I’m disappointing myself on many levels by writing something on such a generic and passe’ phenomenon, by replacing something so much deeper and quirky with a quickly typed, poorly edited and half-hearted post that i’m putting out to avoid putting off writing my blog for any longer.
(I do get the irony of writing about procrastination to avoid exactly that, but I’m a hypocrite anyway.)
Last week I read a piece that insisted on defending procrastination and segmenting humans into procrastinators and normal people.
I read it with a slight bitterness because I don’t think the line is so fine at all and that frustrated me.
Is there a line?
There probably is, if you insist, but certainly not with normal people and procrastinators. There’s a lot of self help that suggests that the reason people are “normal” is because they procrastinate.
What that article further insinuated is that people that procrastinated had more fun than people that didn’t and didn’t have to deal with anxiety and deadlines until the very last minute which means they get more time to have fun.
This makes zero sense to me intuitively, but I’m no party monster. I don’t get anxious about much and I believe deadlines are meant to be adhered to so I pretty much get my work done these days. However, I am familiar with procrastination when it comes to the things I take more seriously and accord more weight to. My entire life is spent avoiding doing what I really should be doing (like studying, exercise, learning to code, reading scientific research, whatever) and does it get me anywhere? No, no it doesn’t.
(I have this inherent fear of doing badly what I cannot afford to fail in and this keeps me from doing all those things that could potentially set me apart from others. But that’s deviation.) Do I have fun procrastinating though? Maybe for 1% of the time when I successfully forget about the looming deadline, but the rest of the time is a smorgasbord of feeling incompetent, totally underprepared.

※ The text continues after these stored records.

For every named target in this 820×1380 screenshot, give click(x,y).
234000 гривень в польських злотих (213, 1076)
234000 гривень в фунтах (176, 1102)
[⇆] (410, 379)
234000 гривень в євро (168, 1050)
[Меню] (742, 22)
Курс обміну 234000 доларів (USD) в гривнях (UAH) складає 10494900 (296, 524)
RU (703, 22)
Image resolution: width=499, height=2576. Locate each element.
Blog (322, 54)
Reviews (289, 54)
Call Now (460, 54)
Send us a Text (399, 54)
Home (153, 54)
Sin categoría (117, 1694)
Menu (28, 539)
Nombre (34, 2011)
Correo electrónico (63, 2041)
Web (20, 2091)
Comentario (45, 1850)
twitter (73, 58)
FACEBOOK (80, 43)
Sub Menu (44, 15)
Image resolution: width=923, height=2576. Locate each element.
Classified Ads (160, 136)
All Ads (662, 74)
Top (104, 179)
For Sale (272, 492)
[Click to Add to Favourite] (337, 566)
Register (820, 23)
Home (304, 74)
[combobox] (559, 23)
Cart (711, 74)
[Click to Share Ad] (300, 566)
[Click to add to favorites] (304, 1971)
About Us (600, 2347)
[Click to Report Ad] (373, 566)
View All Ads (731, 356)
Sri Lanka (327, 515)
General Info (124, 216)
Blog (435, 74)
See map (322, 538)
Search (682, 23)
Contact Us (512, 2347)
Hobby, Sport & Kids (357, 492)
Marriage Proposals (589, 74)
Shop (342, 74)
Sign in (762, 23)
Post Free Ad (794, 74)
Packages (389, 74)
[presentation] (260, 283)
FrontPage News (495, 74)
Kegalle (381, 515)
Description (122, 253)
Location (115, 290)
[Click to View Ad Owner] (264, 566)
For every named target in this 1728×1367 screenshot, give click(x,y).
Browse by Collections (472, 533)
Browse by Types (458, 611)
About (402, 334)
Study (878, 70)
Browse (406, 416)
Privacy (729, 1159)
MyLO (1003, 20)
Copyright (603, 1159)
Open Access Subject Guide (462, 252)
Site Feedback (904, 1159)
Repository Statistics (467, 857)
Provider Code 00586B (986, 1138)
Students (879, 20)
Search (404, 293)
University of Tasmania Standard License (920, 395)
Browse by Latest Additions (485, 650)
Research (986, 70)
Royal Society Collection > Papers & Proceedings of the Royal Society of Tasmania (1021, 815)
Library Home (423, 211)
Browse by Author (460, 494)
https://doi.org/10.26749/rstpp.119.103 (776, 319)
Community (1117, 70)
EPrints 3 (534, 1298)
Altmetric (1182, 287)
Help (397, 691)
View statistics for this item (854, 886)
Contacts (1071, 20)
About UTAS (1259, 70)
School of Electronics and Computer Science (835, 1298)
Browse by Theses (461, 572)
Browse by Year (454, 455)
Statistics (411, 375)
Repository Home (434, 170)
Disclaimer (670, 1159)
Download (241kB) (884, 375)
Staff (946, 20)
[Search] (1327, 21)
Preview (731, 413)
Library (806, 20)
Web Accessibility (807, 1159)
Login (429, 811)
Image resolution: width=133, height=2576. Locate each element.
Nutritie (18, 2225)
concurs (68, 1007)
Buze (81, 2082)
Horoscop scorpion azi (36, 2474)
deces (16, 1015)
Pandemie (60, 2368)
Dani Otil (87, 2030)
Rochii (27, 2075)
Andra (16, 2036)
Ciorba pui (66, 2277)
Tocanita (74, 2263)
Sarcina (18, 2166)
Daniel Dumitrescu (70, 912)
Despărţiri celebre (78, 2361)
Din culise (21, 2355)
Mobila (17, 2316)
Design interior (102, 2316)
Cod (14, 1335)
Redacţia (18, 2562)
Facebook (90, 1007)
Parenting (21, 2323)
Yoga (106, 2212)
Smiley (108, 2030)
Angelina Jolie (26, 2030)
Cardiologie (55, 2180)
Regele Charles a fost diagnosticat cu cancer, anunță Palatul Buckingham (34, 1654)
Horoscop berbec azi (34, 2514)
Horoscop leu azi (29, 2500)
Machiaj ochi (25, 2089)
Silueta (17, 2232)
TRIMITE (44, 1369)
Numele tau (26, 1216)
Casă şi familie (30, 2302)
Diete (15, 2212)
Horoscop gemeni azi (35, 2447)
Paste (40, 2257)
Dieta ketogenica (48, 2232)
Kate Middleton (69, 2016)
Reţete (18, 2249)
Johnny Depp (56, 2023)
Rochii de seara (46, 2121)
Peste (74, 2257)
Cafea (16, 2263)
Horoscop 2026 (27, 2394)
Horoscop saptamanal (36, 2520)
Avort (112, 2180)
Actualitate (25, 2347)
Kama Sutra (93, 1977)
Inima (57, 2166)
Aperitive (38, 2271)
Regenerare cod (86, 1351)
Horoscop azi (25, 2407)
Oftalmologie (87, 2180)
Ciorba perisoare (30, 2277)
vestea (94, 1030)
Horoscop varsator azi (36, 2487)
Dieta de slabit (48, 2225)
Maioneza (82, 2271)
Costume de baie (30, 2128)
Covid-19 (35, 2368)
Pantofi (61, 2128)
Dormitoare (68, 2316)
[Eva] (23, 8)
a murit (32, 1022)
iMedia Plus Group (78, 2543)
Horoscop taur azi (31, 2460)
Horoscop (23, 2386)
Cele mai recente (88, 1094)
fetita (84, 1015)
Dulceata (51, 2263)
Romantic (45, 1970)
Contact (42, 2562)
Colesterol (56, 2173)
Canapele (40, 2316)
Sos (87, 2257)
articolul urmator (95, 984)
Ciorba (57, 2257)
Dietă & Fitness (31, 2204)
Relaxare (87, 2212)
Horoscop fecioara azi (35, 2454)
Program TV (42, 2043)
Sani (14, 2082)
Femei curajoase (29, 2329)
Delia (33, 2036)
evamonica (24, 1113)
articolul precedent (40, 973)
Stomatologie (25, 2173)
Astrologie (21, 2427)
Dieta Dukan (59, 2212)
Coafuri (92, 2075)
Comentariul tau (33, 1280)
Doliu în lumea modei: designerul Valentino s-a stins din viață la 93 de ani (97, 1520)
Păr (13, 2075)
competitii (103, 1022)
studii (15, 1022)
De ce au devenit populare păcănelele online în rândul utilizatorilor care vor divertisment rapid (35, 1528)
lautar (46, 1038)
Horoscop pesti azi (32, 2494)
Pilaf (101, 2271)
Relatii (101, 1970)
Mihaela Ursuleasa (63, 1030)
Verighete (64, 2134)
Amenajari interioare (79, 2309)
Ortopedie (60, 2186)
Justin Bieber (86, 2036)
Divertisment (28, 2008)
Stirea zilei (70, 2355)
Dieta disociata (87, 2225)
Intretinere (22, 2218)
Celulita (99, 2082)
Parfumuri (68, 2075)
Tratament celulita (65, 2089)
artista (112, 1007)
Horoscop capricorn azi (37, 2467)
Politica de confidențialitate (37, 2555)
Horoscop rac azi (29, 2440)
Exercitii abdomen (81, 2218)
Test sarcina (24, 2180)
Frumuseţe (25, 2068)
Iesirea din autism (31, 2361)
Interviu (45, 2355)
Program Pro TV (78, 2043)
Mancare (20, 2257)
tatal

Does it pay off to procrastinate?
My regret after every lost mark (or tens of marks) consumes me to such a grave degree my roommates fear for my mental state.
It’s definitely not fun. Nope.
Do my lost marks have anything to do with procrastination?
Most likely everything- there’s only so much time before the actual exams and if I spend 50% of that wasting my life, watching YouTube and smirking at exam memes, I have 50% less time to actually prepare for what’s going to be tested.
As John Green (an idol of mine) once said, “There’s nothing called as free time- there’s only time and what you choose to do with it.”
The person whose article I read and mentioned throughout this article isn’t entirely wrong either. There’s only certain amounts of pre-planning and studying you can possibly do, so having fun isn’t always procrastination. It’s just how much time you deem “for fun” and how much can actually be the optimal interval of “fun time” before it cuts into your actual work. And oh, cut it does.
(PS: I know my message here always focuses on relentless effort, blood, sweat and tears, yadda yadda yadda, but that’s because my experience all my life has taught me little else, frankly. I can’t vouch for the validity of this obviously but this is my narrative. Others may exist and trump this one, so feel free to enlighten me.)